*** Given records Section Begins ***
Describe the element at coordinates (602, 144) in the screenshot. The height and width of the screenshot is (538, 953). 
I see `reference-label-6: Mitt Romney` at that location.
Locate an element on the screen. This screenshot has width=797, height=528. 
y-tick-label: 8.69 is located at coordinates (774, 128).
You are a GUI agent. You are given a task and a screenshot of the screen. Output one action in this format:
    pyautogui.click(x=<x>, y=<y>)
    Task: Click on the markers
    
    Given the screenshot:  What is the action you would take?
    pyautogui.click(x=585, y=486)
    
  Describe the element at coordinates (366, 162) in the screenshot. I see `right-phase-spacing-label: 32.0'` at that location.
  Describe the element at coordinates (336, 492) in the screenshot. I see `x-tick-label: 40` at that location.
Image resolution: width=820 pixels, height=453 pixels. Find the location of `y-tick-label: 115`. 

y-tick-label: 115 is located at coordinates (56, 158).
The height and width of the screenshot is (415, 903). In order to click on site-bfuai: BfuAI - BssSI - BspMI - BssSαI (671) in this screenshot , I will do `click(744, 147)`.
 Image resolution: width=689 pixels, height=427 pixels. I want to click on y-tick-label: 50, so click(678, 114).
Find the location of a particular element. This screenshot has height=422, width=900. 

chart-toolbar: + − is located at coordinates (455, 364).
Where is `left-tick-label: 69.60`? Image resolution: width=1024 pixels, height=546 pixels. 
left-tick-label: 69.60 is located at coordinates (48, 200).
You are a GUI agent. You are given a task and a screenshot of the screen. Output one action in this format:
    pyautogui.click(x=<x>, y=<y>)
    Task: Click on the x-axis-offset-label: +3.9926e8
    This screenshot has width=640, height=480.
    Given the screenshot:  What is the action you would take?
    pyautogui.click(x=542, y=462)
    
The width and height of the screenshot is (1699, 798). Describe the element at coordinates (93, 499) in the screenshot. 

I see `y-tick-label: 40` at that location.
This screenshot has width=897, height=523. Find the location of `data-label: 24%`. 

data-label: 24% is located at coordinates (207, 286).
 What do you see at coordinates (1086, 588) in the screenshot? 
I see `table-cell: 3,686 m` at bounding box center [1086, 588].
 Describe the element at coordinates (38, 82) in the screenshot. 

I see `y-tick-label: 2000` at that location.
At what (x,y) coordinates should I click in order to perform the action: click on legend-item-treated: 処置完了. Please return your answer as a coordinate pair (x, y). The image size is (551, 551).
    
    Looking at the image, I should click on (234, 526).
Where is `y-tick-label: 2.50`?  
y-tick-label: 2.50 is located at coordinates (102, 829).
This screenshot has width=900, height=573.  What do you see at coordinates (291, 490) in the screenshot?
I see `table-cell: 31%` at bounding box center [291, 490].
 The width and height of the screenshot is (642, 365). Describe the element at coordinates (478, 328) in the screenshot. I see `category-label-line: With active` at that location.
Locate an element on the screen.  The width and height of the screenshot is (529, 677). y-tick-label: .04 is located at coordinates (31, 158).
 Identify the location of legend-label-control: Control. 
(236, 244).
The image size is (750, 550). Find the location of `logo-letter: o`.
*** Given records Section Ends ***
#### Try it
Copy out every item above, word for word, with nothing changed.

#### Response area
Describe the element at coordinates (602, 144) in the screenshot. The height and width of the screenshot is (538, 953). 
I see `reference-label-6: Mitt Romney` at that location.
Locate an element on the screen. This screenshot has width=797, height=528. 
y-tick-label: 8.69 is located at coordinates (774, 128).
You are a GUI agent. You are given a task and a screenshot of the screen. Output one action in this format:
    pyautogui.click(x=<x>, y=<y>)
    Task: Click on the markers
    
    Given the screenshot:  What is the action you would take?
    pyautogui.click(x=585, y=486)
    
  Describe the element at coordinates (366, 162) in the screenshot. I see `right-phase-spacing-label: 32.0'` at that location.
  Describe the element at coordinates (336, 492) in the screenshot. I see `x-tick-label: 40` at that location.
Image resolution: width=820 pixels, height=453 pixels. Find the location of `y-tick-label: 115`. 

y-tick-label: 115 is located at coordinates (56, 158).
The height and width of the screenshot is (415, 903). In order to click on site-bfuai: BfuAI - BssSI - BspMI - BssSαI (671) in this screenshot , I will do `click(744, 147)`.
 Image resolution: width=689 pixels, height=427 pixels. I want to click on y-tick-label: 50, so click(678, 114).
Find the location of a particular element. This screenshot has height=422, width=900. 

chart-toolbar: + − is located at coordinates (455, 364).
Where is `left-tick-label: 69.60`? Image resolution: width=1024 pixels, height=546 pixels. 
left-tick-label: 69.60 is located at coordinates (48, 200).
You are a GUI agent. You are given a task and a screenshot of the screen. Output one action in this format:
    pyautogui.click(x=<x>, y=<y>)
    Task: Click on the x-axis-offset-label: +3.9926e8
    This screenshot has width=640, height=480.
    Given the screenshot:  What is the action you would take?
    pyautogui.click(x=542, y=462)
    
The width and height of the screenshot is (1699, 798). Describe the element at coordinates (93, 499) in the screenshot. 

I see `y-tick-label: 40` at that location.
This screenshot has width=897, height=523. Find the location of `data-label: 24%`. 

data-label: 24% is located at coordinates (207, 286).
 What do you see at coordinates (1086, 588) in the screenshot? 
I see `table-cell: 3,686 m` at bounding box center [1086, 588].
 Describe the element at coordinates (38, 82) in the screenshot. 

I see `y-tick-label: 2000` at that location.
At what (x,y) coordinates should I click in order to perform the action: click on legend-item-treated: 処置完了. Please return your answer as a coordinate pair (x, y). The image size is (551, 551).
    
    Looking at the image, I should click on (234, 526).
Where is `y-tick-label: 2.50`?  
y-tick-label: 2.50 is located at coordinates (102, 829).
This screenshot has width=900, height=573.  What do you see at coordinates (291, 490) in the screenshot?
I see `table-cell: 31%` at bounding box center [291, 490].
 The width and height of the screenshot is (642, 365). Describe the element at coordinates (478, 328) in the screenshot. I see `category-label-line: With active` at that location.
Locate an element on the screen.  The width and height of the screenshot is (529, 677). y-tick-label: .04 is located at coordinates (31, 158).
 Identify the location of legend-label-control: Control. 
(236, 244).
The image size is (750, 550). Find the location of `logo-letter: o`.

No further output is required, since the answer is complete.